It has been said that a court order is just a piece of paper, and that is true, to some extent. However, a court order represents the full authority of the law, and is backed by the power of the government. But when it comes to your parenting plans and divorce decrees, the burden of enforcing the order is on you.
When a couple with children divorces, the judge orders a Permanent Parenting Plan, which sets out when each parent has the child, where the parents exchange the child, who makes decisions for the child, who pays child support and in what amount, and a host of other things. So what happens if Dad refuses to pay the child support, or Mom refuses to allow the child to visit Dad on the times set out in the plan?
The answer is nothing happens, unless the aggrieved parent takes action. Many times a judge orders a father to pay a certain amount for child support, and the father simply does not pay. In many of these cases the mother does nothing. For whatever reason – she doesn't want to make the father mad, she doesn't know what to do, she doesn't want the money – the mother allows the father to disobey the court order.
Tennessee law provides a way to ensure that everyone does what the judge says, but the burden is on the aggrieved party to bring the disobedience to the judge's attention. A contempt action may be filed pursuant to certain Tennessee statutes, asking the court to enforce its order.
There are two types of contempt: civil and criminal. Civil contempt is designed to coerce the offending party into complying with the court's order, while criminal contempt is designed to punish the offender for his/her disobedience.
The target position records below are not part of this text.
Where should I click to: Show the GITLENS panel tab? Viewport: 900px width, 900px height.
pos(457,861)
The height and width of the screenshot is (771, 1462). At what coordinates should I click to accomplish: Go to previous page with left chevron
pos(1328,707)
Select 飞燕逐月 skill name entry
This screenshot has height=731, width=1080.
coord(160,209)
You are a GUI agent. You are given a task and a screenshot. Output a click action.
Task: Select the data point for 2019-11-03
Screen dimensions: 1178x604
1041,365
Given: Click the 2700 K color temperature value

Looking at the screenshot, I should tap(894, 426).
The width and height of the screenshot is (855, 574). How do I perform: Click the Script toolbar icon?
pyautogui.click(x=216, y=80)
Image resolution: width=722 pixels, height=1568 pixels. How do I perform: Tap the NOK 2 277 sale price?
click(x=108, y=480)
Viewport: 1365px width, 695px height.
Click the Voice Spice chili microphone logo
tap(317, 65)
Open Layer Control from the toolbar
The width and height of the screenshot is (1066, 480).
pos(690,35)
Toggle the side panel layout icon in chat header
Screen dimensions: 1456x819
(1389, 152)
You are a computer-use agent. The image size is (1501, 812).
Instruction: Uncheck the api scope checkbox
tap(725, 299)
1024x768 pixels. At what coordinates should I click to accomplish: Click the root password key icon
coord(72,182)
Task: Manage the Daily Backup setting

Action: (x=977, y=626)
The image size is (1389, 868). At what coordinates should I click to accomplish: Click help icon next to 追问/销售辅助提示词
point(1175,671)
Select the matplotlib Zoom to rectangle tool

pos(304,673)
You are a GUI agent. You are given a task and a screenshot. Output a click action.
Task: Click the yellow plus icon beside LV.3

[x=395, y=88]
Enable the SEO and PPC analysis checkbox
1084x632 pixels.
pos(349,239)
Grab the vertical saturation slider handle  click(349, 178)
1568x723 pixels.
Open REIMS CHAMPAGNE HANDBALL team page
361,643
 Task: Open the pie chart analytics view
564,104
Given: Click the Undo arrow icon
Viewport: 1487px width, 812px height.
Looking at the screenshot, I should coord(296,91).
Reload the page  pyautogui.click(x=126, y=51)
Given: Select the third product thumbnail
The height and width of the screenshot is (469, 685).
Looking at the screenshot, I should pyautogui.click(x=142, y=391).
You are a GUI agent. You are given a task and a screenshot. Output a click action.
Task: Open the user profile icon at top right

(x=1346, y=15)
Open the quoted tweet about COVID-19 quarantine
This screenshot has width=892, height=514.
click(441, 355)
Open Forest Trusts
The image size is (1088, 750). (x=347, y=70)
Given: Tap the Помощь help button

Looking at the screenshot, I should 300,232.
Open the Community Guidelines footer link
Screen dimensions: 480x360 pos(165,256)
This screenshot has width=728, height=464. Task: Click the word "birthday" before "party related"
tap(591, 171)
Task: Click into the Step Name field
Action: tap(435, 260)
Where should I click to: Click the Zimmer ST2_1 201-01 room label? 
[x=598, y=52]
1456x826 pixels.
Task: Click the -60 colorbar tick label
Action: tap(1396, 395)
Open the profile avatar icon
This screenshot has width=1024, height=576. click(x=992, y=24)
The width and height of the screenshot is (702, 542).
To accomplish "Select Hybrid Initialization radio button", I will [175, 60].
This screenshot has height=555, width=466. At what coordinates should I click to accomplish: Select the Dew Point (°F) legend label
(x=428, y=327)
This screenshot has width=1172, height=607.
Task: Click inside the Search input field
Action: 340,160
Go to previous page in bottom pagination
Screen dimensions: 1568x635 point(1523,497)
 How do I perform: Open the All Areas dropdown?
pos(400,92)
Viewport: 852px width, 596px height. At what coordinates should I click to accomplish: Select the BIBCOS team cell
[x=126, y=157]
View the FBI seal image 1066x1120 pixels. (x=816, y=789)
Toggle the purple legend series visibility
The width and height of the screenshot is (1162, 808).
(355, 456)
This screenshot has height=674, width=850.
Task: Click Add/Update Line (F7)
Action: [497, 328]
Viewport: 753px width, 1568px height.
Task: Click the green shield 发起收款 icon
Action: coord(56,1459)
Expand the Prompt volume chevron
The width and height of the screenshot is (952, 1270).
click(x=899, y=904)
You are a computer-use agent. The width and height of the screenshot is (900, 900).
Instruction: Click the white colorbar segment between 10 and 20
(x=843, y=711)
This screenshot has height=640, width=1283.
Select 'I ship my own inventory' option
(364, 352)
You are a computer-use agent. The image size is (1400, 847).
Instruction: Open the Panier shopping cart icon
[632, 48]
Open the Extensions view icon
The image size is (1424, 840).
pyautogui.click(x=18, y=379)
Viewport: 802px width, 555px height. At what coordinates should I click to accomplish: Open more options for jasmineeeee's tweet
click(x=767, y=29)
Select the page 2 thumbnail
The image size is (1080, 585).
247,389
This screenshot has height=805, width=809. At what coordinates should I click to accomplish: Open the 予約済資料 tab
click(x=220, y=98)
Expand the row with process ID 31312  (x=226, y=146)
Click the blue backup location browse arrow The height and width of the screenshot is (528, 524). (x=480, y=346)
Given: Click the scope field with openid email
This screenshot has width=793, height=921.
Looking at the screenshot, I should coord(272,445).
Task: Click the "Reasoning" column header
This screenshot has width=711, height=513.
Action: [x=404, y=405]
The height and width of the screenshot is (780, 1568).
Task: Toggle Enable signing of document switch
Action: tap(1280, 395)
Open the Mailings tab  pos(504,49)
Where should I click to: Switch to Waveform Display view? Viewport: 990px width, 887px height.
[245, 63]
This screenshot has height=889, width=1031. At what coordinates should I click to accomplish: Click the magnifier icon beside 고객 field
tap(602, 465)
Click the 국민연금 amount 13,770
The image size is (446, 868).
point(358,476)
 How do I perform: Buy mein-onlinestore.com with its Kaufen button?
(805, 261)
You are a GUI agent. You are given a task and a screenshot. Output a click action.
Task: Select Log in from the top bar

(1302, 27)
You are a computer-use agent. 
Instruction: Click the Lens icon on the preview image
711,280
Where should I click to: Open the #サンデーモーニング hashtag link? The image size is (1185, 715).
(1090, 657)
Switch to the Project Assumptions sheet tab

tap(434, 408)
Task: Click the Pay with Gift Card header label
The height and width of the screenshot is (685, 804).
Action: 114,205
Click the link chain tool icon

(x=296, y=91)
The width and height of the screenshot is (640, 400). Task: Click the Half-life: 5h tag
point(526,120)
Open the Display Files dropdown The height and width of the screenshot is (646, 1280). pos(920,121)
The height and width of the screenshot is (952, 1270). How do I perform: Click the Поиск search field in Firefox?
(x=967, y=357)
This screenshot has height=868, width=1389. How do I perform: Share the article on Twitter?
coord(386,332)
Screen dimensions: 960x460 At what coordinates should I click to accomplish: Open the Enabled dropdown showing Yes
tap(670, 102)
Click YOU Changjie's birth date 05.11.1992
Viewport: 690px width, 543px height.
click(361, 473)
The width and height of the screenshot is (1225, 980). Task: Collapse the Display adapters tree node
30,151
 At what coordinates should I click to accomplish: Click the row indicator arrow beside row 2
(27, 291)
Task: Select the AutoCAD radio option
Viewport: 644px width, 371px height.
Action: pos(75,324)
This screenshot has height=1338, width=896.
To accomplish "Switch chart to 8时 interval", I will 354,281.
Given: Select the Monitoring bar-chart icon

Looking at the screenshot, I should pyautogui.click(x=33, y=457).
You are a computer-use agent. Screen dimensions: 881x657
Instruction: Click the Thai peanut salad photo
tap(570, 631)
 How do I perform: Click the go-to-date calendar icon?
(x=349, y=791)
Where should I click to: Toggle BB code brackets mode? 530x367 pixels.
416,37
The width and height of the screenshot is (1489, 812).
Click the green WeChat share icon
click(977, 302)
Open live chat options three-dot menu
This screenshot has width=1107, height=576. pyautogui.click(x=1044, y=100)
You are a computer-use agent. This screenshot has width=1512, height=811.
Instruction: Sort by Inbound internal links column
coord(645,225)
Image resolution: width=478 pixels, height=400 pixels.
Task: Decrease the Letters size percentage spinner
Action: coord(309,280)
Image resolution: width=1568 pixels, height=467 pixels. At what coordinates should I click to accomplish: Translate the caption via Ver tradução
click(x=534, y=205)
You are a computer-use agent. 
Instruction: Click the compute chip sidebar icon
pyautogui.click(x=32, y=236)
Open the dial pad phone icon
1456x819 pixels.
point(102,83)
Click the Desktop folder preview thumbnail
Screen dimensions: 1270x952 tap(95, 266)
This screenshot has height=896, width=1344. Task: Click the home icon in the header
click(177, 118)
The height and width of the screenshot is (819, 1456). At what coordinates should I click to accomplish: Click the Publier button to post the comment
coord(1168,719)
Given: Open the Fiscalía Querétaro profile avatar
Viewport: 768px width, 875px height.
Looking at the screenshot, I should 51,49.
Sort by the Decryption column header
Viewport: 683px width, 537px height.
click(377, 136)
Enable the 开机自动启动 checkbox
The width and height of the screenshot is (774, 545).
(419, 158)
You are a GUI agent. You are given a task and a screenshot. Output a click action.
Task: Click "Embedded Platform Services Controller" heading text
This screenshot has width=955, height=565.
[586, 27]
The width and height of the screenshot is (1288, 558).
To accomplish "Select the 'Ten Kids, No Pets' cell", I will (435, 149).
To prove that your ex is in contempt of court, you must show that he/she has willfully failed to obey a clear, specific directive of the court. This means that you must show:
1. That the court specifically ordered the other parent to do a certain thing,
2. That he/she has the ability to do it, and
3. That he/she has failed to do it.
The law provides that a judge can put the offender in jail until he/she complies with the court order and can order him/her to pay any attorney's fees you incur in prosecuting the contempt action.